**Selected text**
## Redoing a shell script from inside Python
During Week 2 Day 4 you have developed a script like the one below for obtaining a multiple sequence alignment from BLAST.  
(Note that you cannot run this code here, because it cannot handle command line arguments inside a notebook.)  
We are going to do the same thing from inside Python. Parts for which we needed `sed` in the shell script could be done by Python code now.

In [None]:
#!/bin/bash
if [ $1 ]; then
    BLASTDATABASE=$1
else
    echo which BLAST database do you want to use?
    read BLASTDATABASE
fi     

if [ $2 ]; then
    INPUTFILE=$2
else
    echo which file contains the query sequence?
    read INPUTFILE
fi     

#remove the files from previous runs, if any
if [ -f blasthits.fasta ]; then
    rm blasthits.*
fi

BLASTHITS=`blastp -query $INPUTFILE -db $BLASTDATABASE -evalue 1e-3 -outfmt "6 sacc"`

for BLASTHIT in $BLASTHITS; do 
    blastdbcmd -db $BLASTDATABASE -entry $BLASTHIT 
done > blasthits.fasta

sed -i 's/>.*[|]/>/' blasthits.fasta

clustalo --in blasthits.fasta --outfmt=clustal > blasthits.clustal

#send any output that jalview produces to the trash (/dev/null)
jalview -open blasthits.clustal -colour clustal -nodisplay -png blasthits.png -imgMAP blasthits.html >& /dev/null

firefox blasthits.html

## Preparations
We need module `sys` for obtaining command line arguments. Well, this doesn't work inside a notebook, but for the final script we still include it.

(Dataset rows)
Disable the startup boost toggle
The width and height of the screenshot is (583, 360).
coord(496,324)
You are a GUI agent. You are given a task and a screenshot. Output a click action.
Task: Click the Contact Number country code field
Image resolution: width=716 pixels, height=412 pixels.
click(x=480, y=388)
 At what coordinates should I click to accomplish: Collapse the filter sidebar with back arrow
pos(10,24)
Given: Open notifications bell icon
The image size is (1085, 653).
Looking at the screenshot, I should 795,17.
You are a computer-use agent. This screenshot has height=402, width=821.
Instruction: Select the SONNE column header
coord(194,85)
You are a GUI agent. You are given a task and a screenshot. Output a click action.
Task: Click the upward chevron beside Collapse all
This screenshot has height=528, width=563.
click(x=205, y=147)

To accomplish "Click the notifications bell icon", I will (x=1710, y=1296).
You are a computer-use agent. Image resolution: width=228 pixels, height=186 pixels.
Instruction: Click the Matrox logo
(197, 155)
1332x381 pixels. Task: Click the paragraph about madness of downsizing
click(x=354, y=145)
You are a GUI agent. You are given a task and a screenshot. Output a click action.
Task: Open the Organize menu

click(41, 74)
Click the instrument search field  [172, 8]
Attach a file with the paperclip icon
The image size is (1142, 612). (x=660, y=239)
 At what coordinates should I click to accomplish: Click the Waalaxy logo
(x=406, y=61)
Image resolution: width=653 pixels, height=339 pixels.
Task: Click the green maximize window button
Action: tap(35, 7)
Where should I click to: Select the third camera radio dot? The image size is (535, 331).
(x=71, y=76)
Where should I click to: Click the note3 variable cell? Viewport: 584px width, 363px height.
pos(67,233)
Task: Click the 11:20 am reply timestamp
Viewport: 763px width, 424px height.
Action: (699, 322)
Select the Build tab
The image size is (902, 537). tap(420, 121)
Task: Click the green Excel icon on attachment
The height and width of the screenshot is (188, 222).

**Objective A**
Answer these questions about the text on redoing a shell script in Python:
(i) What E-value threshold does the `blastp` command use?
(ii) Where does the script send any output that jalview produces?
(iii) Which Python module is needed for obtaining command line arguments?
**Objective B**
Repeat part of the text on redoing a shell script in Python word for word, beginning at the words "sed -i 's/>.*[|]/>/'" and stopping after "still include it.".

**Task answer A**
(i) 1e-3
(ii) To the trash, /dev/null
(iii) `sys`

**Task answer B**
sed -i 's/>.*[|]/>/' blasthits.fasta

clustalo --in blasthits.fasta --outfmt=clustal > blasthits.clustal

#send any output that jalview produces to the trash (/dev/null)
jalview -open blasthits.clustal -colour clustal -nodisplay -png blasthits.png -imgMAP blasthits.html >& /dev/null

firefox blasthits.html

## Preparations
We need module `sys` for obtaining command line arguments. Well, this doesn't work inside a notebook, but for the final script we still include it.